これは当時の吉野材は全部筏で流下したためである。 従って1間物は長さ8尺にしてメガを除きたる正味の長さは1間7尺なりとす。

(2)角材の長さの標準は前記丸太材と同様である。但し角材の中に押角と称するものあり、これは多少丸味を附したるもので其の丸味の程度は尺角にたいし1方2寸までのものを一般に押角と称す。

(3)板類には4分板、6分板、8分板、1寸2分板があり正味の厚さは4分板は3分3厘、6分板は5分、8分板は7分、1寸板は9分、1寸2分板は1寸1分なり。 長さは普通1間の正味6尺5寸なるも厚さは産地により多少の差異あり。
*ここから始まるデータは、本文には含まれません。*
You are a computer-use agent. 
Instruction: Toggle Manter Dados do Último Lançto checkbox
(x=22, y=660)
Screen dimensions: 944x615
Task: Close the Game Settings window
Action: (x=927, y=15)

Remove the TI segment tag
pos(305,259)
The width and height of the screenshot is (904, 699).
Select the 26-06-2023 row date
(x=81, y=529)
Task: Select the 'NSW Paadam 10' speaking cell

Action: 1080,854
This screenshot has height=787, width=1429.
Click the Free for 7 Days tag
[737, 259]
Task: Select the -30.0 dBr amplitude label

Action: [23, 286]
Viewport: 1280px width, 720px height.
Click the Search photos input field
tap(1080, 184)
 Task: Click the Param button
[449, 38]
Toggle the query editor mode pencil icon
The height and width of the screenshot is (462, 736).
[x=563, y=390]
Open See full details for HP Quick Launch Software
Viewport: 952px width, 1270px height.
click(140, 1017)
中でも秋田の如きは長さも厚さも分切れも著しく例えば巾1尺と称す板の中に5寸にも足らぬものがあり4分板も普通2分5厘、長さに至っては6尺物に半分以上の3尺の挽尻があった。これは当時殆ど木挽であったがために木挽技術の優劣によるものと解される。

(4)貫は長さ2間(13尺)にして巾は小貫は1寸3分、大貫は3寸6分、厚さは小貫3分5厘大貫7分なり。

(5)樽丸には上内稀、上赤稀、中内稀、中赤稀、下内稀、下赤稀、黒などと呼ぶ名称のものがあり、厚さは普通5分5厘、内外巾は3寸ないし5寸。長さは1尺8寸とし3駄丸又は4駄丸を1束とす。3駄丸の延尺は普通36尺にして4駄丸は48尺なり。尚樽丸のうち上内稀、上赤稀などとあるは優良材の芯材と辺材との境目で製造したものや又芯材のみで作ったもので区別し、黒とは変色した悪る木から造ったもので樽丸の中では最下級品である。